Thallium elemental behavior and stable isotope fractionation during magmatic processes

Abstract

Stable thallium (Tl) isotopes are an extremely sensitive tracer for the addition of small amounts of sediments or materials altered at low temperatures to the source(s) of mantle-derived melts. The ability of Tl to trace such materials is due to the large concentration contrast between the mantle (Tl < 2 ng/g) and possible exotic inputs (Tl ~ 100 ng/g to > μg/g), which also often display fractionated Tl isotope compositions. However, the magnitude of Tl isotope fractionation induced by igneous processes alone has not been systematically assessed. Here, two suites of co-genetic magmas, spanning a large range of differentiation, from Hekla, Iceland, and Anatahan, in the Mariana arc, are used to assess the behavior of thallium and its stable isotope variations during magmatic processes. Thallium behaves as a near-perfectly incompatible lithophile element throughout magmatic evolution, mirroring elements such as Rb, Cs, and K. Lavas from Hekla have restricted Cs/Tl ratios and stable Tl isotope compositions, which overlap with mantle estimates.

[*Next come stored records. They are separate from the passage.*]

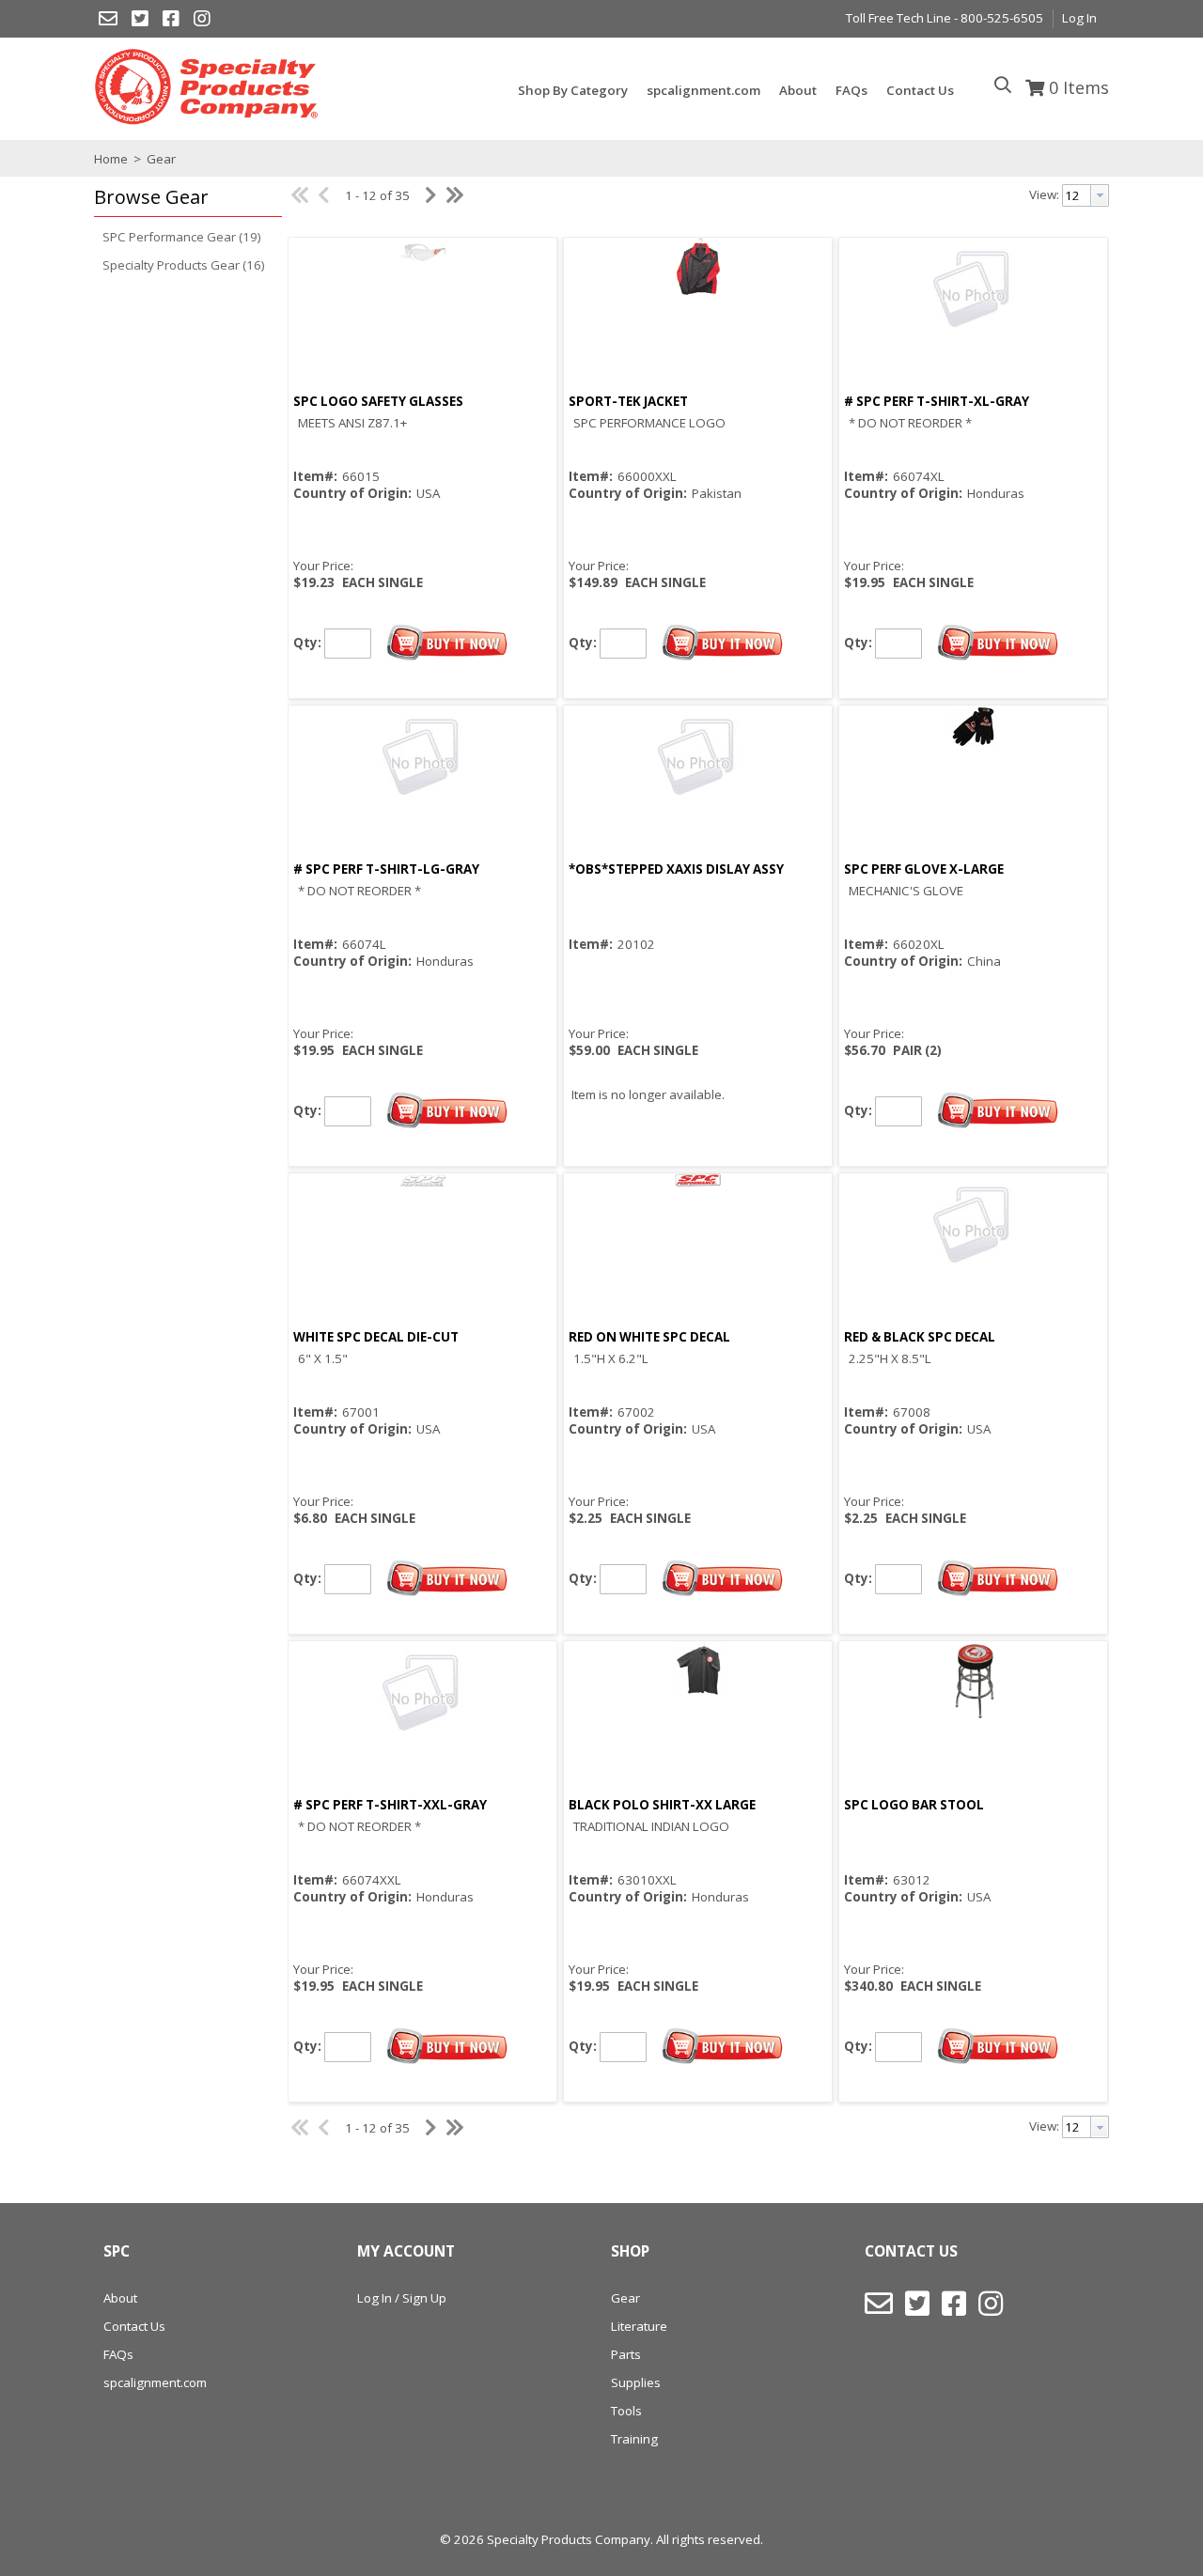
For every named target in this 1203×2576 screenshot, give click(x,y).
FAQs (118, 2354)
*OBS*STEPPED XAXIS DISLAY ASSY (676, 869)
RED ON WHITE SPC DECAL (649, 1336)
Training (634, 2438)
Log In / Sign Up (401, 2297)
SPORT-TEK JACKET (628, 401)
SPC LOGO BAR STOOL (914, 1804)
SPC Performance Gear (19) (181, 236)
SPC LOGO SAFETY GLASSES (378, 401)
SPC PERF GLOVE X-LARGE (924, 869)
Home (111, 158)
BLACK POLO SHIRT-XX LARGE (662, 1804)
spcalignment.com (155, 2382)
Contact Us (134, 2326)
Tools (626, 2410)
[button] (183, 197)
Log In (1079, 17)
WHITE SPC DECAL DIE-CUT (376, 1336)
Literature (639, 2326)
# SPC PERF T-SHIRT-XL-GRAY (936, 401)
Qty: (307, 641)
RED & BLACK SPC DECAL (919, 1336)
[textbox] (1076, 195)
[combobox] (1085, 195)
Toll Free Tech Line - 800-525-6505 (944, 17)
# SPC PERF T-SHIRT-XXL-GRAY (390, 1804)
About (120, 2297)
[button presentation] (1099, 195)
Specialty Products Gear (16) (183, 264)
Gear (160, 158)
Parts (626, 2354)
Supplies (636, 2382)
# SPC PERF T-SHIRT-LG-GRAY (386, 869)
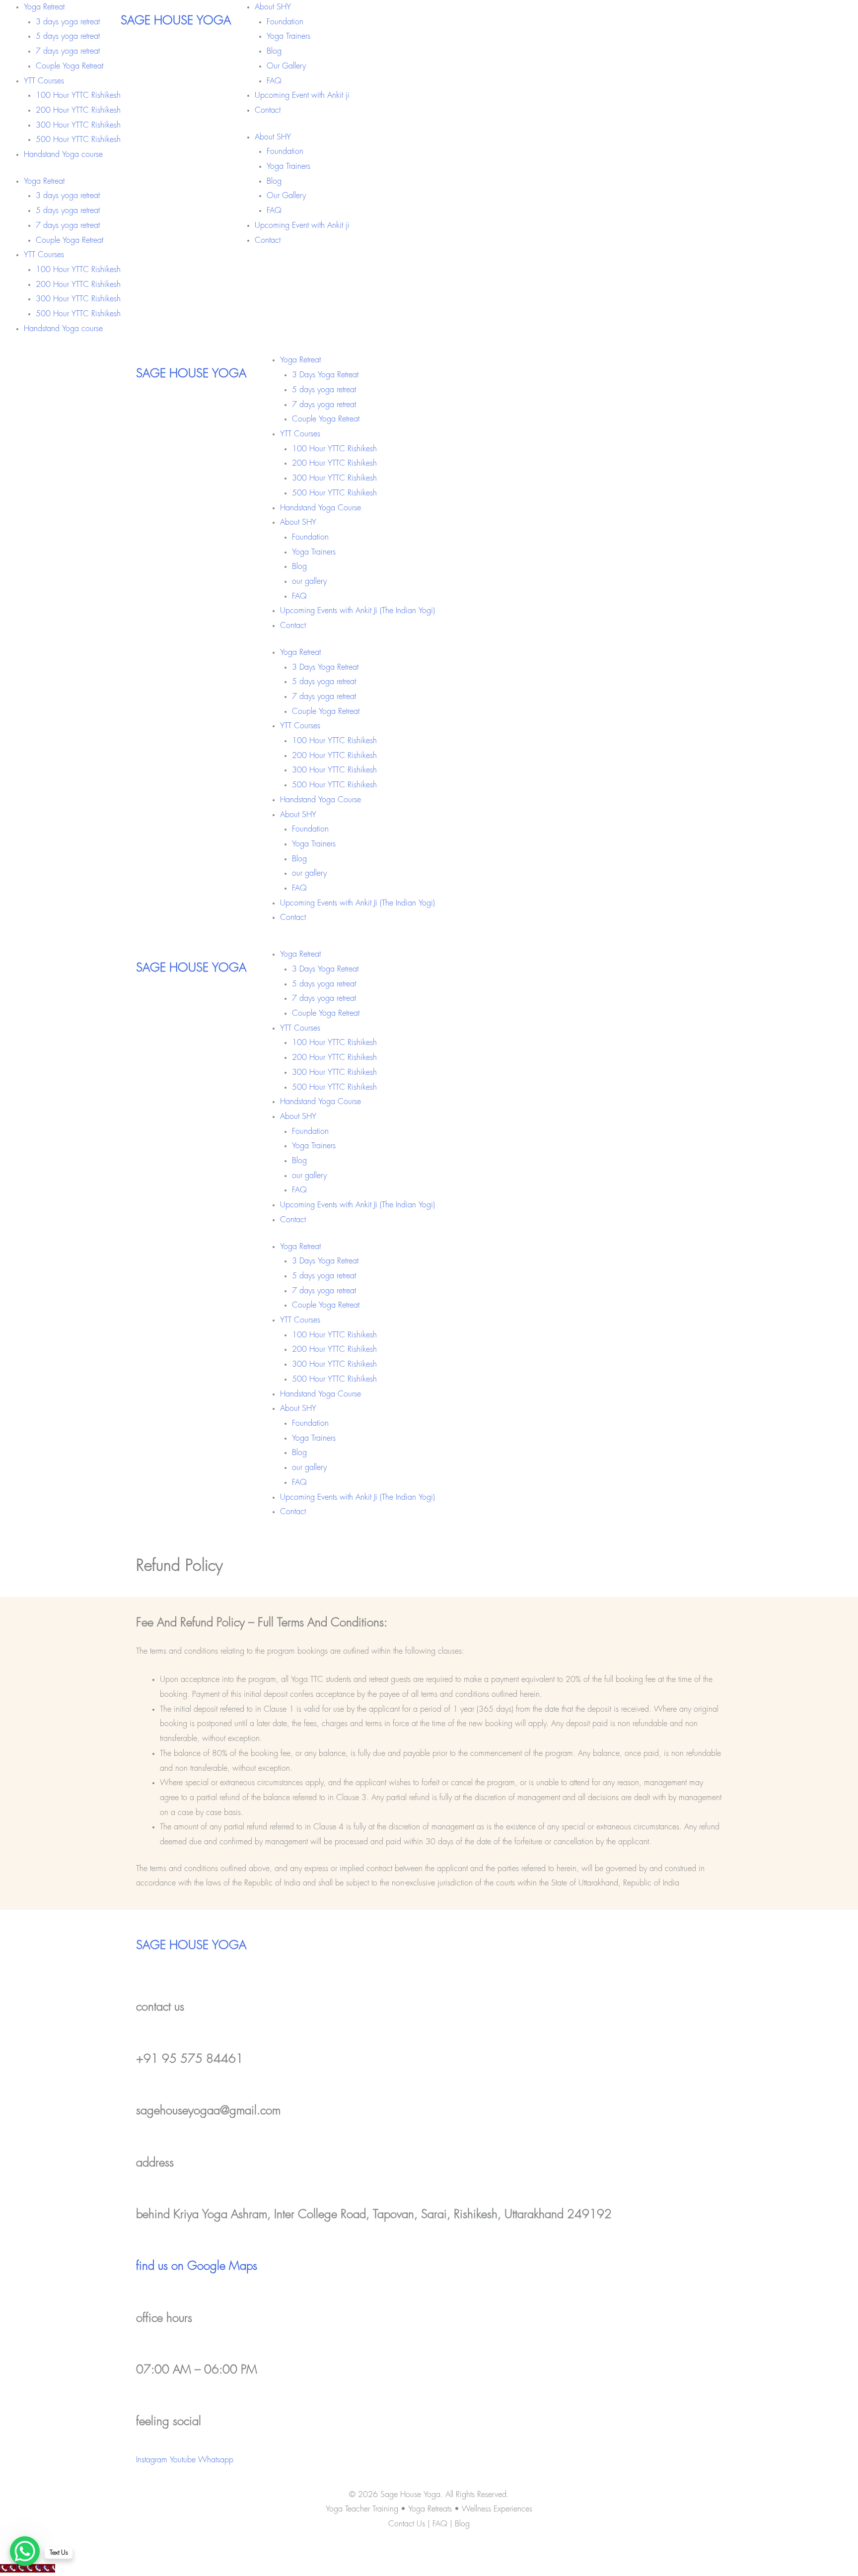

Lavas from subduction-related Anatahan volcano also have a restricted range in Tl isotope composition, which overlaps with Hekla and MORB, demonstrating that fractional crystallisation and partial melting does not fractionate stable Tl isotopes. Subduction environments display variable Cs/Tl, indicating that the subduction process commonly fractionates these two elements. The immunity of thallium stable isotopes to fractionation by magmatic processes coupled with its extreme sensitivity for tracing pelagic sediments, FeMn crusts and low temperature altered oceanic crust highlight its value in elucidating the nature of mantle sources of both oceanic basalts and arc lavas. Critically, meaningful interpretation of thallium isotope compositions need not be restricted to primitive lavas.